+++ Information supplied +++

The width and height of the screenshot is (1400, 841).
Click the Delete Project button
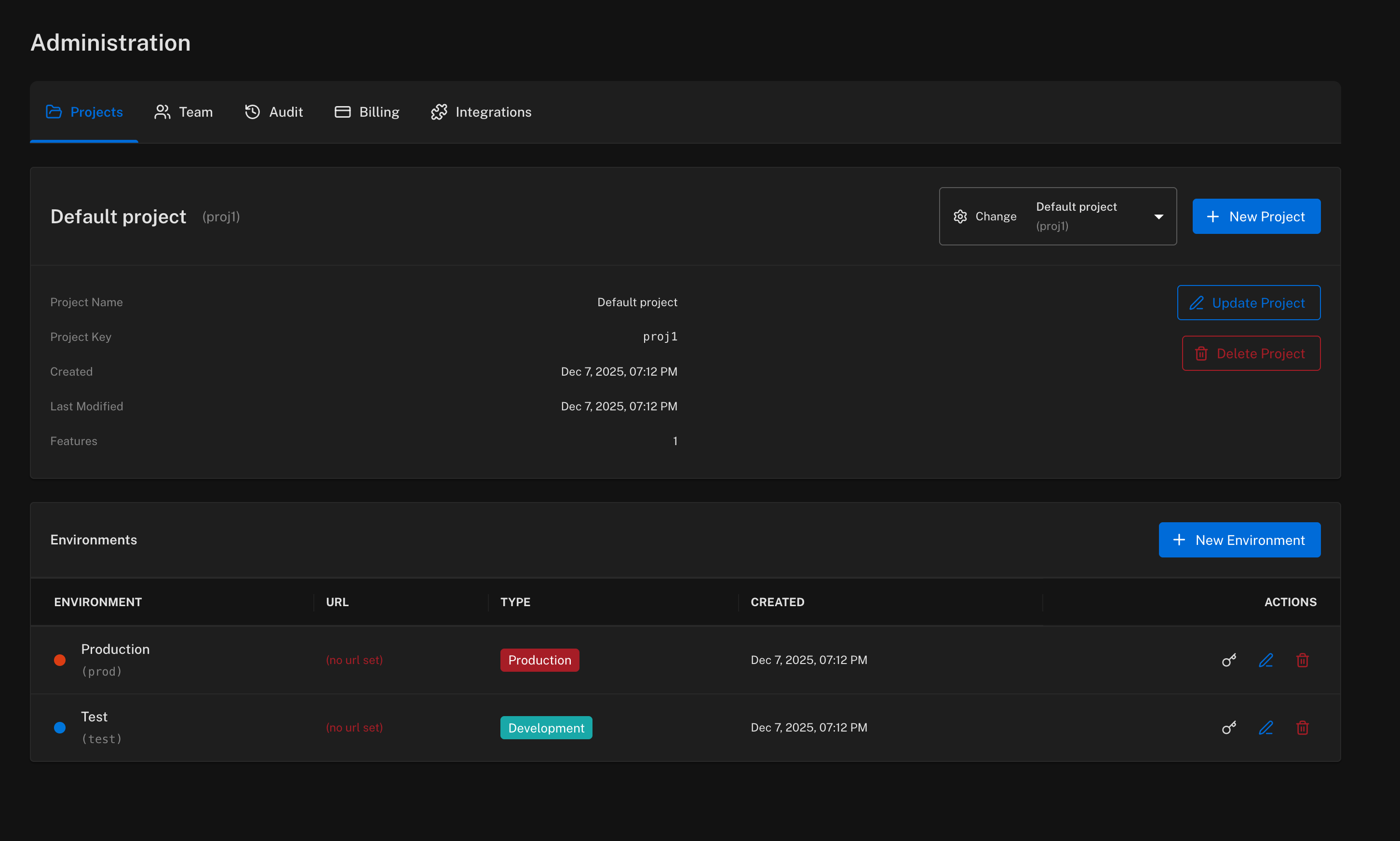[x=1251, y=353]
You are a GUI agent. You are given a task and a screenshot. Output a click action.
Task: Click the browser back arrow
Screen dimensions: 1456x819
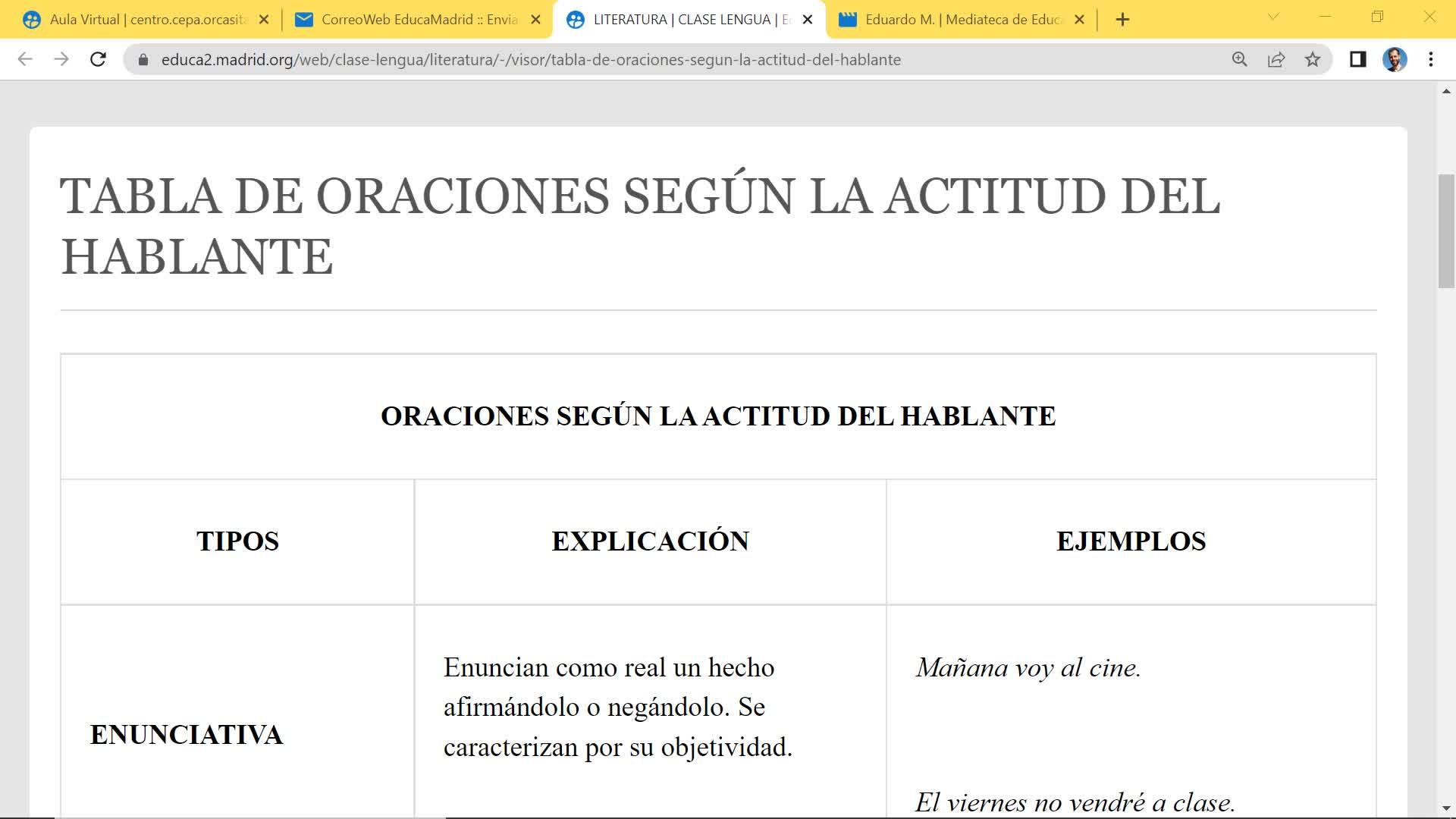pyautogui.click(x=25, y=59)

+++

Work required –
Leaving out the pictures, repeat all of the entries exactly.

Response to this exercise –
The width and height of the screenshot is (1400, 841).
Click the Delete Project button
[x=1251, y=353]
You are a GUI agent. You are given a task and a screenshot. Output a click action.
Task: Click the browser back arrow
Screen dimensions: 1456x819
pyautogui.click(x=25, y=59)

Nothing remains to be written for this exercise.